Se, de fato, podemos caracterizar o governo venezuelano como nacionalista-burguês, é mentira que ele é “Estado-Maior dos interesses de amplos setores da burguesia venezuelana”. Se podemos falar em um apoio da burguesia ao governo da Venezuela, isso ocorre apenas com um setor totalmente secundário da economia venezuelana e internacional. Ao contrário, o setor importante da burguesia da Venezuela está aliada ao imperialismo contra o governo, organizando golpes de Estado e sabotando a economia por dentro e por fora.

O PCV e o PCBR, ao se colocarem na posição de atacar o governo e o PSUV, estão numa frente única com a burguesia venezuelana e o imperialismo, quando, na verdade, deveriam formar tal frente com o PSUV contra as investidas golpistas, mobilizando as massas para aprofundar a luta pelos seus interesses de classe.

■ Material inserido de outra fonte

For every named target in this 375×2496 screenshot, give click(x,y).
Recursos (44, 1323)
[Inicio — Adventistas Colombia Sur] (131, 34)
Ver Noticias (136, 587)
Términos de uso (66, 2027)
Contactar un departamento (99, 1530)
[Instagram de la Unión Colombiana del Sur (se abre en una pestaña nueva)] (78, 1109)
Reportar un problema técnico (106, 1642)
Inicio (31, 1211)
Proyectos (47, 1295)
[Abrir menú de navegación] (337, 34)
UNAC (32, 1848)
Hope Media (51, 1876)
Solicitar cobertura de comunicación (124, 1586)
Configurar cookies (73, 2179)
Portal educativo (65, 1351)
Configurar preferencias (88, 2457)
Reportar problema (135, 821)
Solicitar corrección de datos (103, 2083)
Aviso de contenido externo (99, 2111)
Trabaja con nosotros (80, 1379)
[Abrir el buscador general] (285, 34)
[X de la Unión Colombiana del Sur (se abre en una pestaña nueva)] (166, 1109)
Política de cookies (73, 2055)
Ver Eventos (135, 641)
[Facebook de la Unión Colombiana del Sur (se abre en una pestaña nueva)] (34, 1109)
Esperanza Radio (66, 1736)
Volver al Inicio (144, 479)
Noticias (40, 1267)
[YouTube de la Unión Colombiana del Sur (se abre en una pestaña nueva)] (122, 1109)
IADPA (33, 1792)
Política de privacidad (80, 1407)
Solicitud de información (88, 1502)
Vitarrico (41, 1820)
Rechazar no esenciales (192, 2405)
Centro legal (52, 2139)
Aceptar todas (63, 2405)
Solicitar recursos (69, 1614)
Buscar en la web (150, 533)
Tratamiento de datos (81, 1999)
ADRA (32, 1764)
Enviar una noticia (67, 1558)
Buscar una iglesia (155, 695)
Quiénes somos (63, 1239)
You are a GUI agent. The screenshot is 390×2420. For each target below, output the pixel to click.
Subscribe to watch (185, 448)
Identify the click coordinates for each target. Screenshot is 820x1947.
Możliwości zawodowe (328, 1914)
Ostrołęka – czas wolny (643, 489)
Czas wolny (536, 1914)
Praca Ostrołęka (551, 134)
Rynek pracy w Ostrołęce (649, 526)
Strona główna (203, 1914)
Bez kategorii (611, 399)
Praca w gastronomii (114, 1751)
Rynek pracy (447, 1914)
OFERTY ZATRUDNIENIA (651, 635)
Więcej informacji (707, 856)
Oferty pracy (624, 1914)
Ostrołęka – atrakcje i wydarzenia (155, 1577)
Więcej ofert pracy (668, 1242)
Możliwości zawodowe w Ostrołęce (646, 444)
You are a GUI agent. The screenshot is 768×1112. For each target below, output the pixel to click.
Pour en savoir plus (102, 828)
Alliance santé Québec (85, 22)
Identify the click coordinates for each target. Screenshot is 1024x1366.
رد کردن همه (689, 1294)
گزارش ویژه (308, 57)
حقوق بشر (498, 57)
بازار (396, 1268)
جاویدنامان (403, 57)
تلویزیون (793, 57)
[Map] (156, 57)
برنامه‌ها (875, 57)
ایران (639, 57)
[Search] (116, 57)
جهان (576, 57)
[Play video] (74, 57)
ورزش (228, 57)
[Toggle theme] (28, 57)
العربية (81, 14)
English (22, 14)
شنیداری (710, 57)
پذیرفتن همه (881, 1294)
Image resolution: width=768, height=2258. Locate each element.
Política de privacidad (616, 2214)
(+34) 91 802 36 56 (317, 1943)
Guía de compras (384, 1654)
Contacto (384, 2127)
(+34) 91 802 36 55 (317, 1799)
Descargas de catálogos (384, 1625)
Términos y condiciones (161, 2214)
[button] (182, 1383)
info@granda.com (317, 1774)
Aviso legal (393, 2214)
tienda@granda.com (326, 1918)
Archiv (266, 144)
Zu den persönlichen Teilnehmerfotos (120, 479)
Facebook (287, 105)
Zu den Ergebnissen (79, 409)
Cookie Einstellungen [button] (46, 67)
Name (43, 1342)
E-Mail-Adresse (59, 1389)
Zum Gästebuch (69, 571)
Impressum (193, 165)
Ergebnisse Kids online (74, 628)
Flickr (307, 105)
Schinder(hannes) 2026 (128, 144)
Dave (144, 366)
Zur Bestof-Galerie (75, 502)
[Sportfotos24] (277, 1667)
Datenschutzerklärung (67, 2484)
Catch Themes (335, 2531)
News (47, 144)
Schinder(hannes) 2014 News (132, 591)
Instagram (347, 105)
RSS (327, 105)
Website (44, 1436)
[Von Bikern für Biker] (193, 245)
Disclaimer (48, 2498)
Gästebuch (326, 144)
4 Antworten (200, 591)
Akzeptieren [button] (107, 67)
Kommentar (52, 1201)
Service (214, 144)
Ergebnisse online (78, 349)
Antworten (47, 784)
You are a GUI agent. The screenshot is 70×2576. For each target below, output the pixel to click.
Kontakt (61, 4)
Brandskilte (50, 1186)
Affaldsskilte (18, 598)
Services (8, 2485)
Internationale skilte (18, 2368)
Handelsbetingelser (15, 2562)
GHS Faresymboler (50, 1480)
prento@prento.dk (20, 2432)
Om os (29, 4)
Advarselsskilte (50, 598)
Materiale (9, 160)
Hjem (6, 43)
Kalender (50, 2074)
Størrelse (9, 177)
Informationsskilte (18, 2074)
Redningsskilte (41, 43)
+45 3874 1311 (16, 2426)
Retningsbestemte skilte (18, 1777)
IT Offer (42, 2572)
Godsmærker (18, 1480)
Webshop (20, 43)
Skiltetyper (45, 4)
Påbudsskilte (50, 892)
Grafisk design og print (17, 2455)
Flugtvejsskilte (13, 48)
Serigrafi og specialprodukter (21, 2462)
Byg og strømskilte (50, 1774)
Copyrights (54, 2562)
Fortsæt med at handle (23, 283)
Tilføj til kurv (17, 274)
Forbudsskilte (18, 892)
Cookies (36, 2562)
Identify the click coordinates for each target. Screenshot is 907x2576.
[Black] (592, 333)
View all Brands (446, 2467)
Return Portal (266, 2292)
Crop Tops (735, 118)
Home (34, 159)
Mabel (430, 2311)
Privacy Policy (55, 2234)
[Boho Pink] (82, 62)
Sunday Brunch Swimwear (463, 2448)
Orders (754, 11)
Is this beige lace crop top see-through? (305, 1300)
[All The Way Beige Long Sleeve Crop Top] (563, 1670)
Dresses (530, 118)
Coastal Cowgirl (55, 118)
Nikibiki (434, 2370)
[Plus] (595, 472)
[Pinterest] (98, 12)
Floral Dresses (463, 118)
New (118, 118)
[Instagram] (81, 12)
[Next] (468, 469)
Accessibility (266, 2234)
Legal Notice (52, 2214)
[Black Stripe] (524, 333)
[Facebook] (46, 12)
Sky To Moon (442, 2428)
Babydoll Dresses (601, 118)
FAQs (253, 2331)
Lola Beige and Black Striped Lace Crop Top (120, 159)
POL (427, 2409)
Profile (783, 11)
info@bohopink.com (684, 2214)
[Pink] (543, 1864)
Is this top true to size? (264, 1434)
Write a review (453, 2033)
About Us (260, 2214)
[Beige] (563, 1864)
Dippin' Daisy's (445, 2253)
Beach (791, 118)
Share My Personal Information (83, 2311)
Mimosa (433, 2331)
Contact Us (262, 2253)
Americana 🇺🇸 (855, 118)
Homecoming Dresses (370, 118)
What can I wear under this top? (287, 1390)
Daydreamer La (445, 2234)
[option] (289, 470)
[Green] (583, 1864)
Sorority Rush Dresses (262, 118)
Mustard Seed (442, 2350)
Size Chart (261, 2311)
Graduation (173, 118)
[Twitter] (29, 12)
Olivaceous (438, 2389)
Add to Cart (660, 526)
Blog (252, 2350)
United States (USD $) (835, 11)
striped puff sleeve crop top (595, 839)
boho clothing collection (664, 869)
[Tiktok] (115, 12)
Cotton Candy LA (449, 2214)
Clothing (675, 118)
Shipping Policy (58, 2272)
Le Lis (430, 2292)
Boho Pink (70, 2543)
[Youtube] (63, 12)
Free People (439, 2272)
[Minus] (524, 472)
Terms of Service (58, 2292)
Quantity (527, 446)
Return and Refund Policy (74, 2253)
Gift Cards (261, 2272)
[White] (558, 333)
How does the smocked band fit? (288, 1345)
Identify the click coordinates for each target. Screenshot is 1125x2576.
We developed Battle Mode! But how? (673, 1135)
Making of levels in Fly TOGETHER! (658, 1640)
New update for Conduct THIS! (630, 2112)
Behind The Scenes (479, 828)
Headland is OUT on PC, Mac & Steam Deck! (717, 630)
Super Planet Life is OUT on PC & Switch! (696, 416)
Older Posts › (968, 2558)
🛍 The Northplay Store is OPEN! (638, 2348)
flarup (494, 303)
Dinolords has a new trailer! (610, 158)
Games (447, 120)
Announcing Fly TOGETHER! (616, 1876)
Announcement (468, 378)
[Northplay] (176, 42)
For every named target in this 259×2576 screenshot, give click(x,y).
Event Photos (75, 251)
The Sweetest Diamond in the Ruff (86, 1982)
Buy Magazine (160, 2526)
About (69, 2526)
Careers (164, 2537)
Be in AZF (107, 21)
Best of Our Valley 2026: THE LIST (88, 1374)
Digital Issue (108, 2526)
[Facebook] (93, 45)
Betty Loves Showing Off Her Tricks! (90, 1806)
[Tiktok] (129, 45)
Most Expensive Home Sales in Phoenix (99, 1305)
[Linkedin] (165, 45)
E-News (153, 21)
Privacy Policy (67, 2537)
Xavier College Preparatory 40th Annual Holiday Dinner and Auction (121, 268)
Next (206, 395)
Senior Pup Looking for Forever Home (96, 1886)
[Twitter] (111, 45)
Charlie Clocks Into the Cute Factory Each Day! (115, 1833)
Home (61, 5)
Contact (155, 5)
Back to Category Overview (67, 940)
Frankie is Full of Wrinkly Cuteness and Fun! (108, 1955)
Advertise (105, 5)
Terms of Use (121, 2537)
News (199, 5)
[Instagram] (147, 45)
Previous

Não importa que o PCBR diga que o PCV “mantém sua coerência, e ressalta suas qualidades revolucionárias, se opondo ao governo de Nicolás Maduro, ao mesmo tempo que não apoia qualquer outra iniciativa entreguista representada por outros setores burgueses da Venezuela que, até pouco tempo atrás, pediam por uma intervenção militar direta dos Estados Unidos”. 

O que ocorre é que o PCV serve como flanco esquerdista da política golpista contra o governo da Venezuela. O PCBR afirma que “o PCV combate dois inimigos ao mesmo tempo: o setor burguês que ascendeu com o processo bolivariano, e os velhos setores burgueses mais tradicionais do país; combate a sua burguesia interna, em suas mais diversas expressões, ao mesmo tempo que não cede um centímetro para os interesses intervencionistas”.

Isso é pura ilusão. O “processo bolivariano” não levou à ascensão de uma nova burguesia. Ao contrário, o chavismo atua como um setor que se equilibra entre a burguesia e a classe operária e, para isso, precisa do amplo apoio das massas. Na medida em que a burguesia aprofundou a política contra o nacionalismo venezuelano, o chavismo permitiu uma maior participação das massas no poder político. Os trabalhadores venezuelanos estão armados, têm um relativo controle na produção do país e estão dispostos a lutar contra o inimigo maior dos oprimidos: o imperialismo. Dessa forma, a balança do “bolivarianismo” pesa muito mais no sentido da classe operária, sendo empurrado pelas massas para uma política que atenda seus interesses.

No entanto, os “comunistas” brasileiros afirmam que “o PCBR compreende que o PCV é a melhor expressão de uma alternativa revolucionária para o proletariado venezuelano e as demais camadas trabalhadoras. Portanto, reafirmamos nossa irrestrita solidariedade ao PCV em sua justa luta pela retomada de sua legenda eleitoral e pelo fim das perseguições políticas”.

Dessa forma, o PCBR mostra qual é sua política: a frente única com o imperialismo golpista contra os governos nacionalistas latino-americanos e contra os interesses das massas explorados.